A recent conference proceedings from Harvard and partners about healthcare AI “strongly supported the use of “opt-out” — that is, the default is for patient data to be included — rather than “opt-in,” which could lead to further disparities in data collection because of historical mistrust of some populations toward medical science.” I agree with that to some extent. Many medical databases already woefully underrepresent and don’t benefit many populations, and more data from those populations will improve AI’s possible benefits.
However, I think this oversimplifies the very real and understandable trust issue of many patient populations that are disadvantaged or historically mistreated by the medical system. Do we really want to be less than completely clear about where their information might be going, who might be buying it, and who might be profiting from it? “Trust us, we know what’s best” has hardly been true in the past for most of these patient populations. That seems like a recipe for further alienation from the healthcare system to me.
Does anyone actually read and understand these forms?
Just like people didn’t really know what they were agreeing to when they drank coca wine, patients sign consent forms all the time, some of which may contain some hidden provision about how their health data might be used.
The Agency for Healthcare Research and Quality publishes a sample consent form with no mention of reselling data:
This sentence about “Practice will have to send my medical record information to my insurance company” fails to include the fact that the insurance company will then likely sell that information to a data broker.
No one really knows who owns the data
A survey published in the Journal of Medical Internet Research reveals a divided perception of healthcare data ownership, with 53% of patients believing they own their data, whereas 43% of providers think the ownership rests with them. Another 20% of both groups say they have no idea. Even after writing this post, I still don’t know who exactly owns my data or my kids' data. Is it a data broker? Is it Epic? Is it me? Is it the health system? Is it all of them, in various levels of detail and de-identification?
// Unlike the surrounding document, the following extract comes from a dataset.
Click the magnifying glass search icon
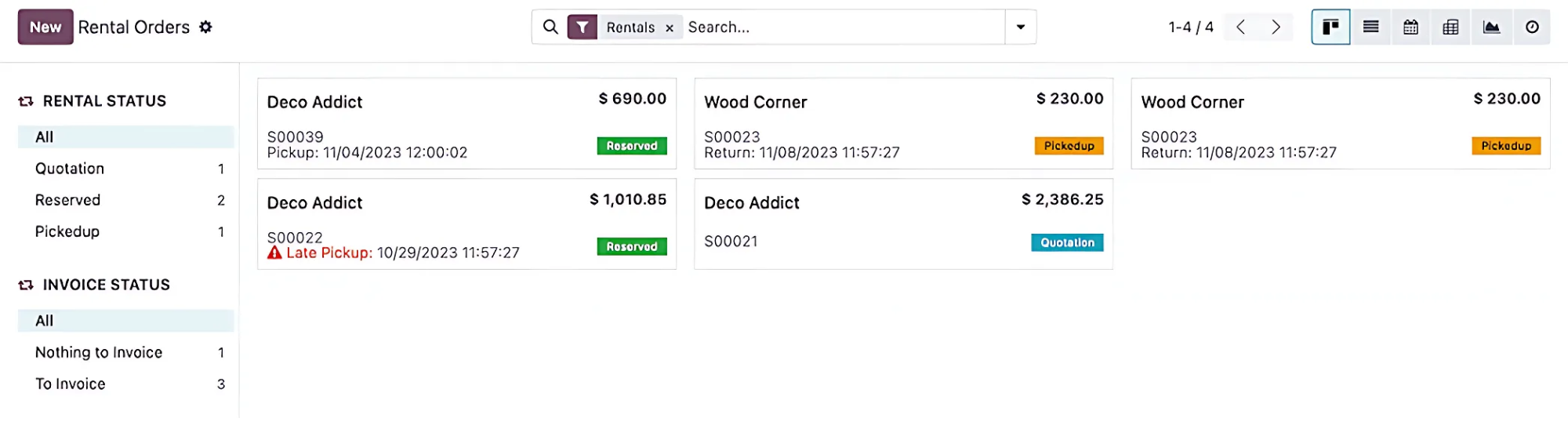The width and height of the screenshot is (1568, 429). (550, 27)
Our responsibility as a profession
As the ability to re-identify patients improves, these distinctions about who has the data and what the patients understand about where their data goes becomes more relevant. We have an obligation to be knowledgeable stewards of the private information patients entrust to us, which is a standard I don’t think we’re meeting as a field right now. Claiming that it’s too complicated to figure out is a disservice to our patients. I hope we can advocate for a better understanding of the effects of data aggregation on patients to determine whether the status quo is acceptable, just as some enterprising physicians took it upon themselves to determine the effects of Coca Wine.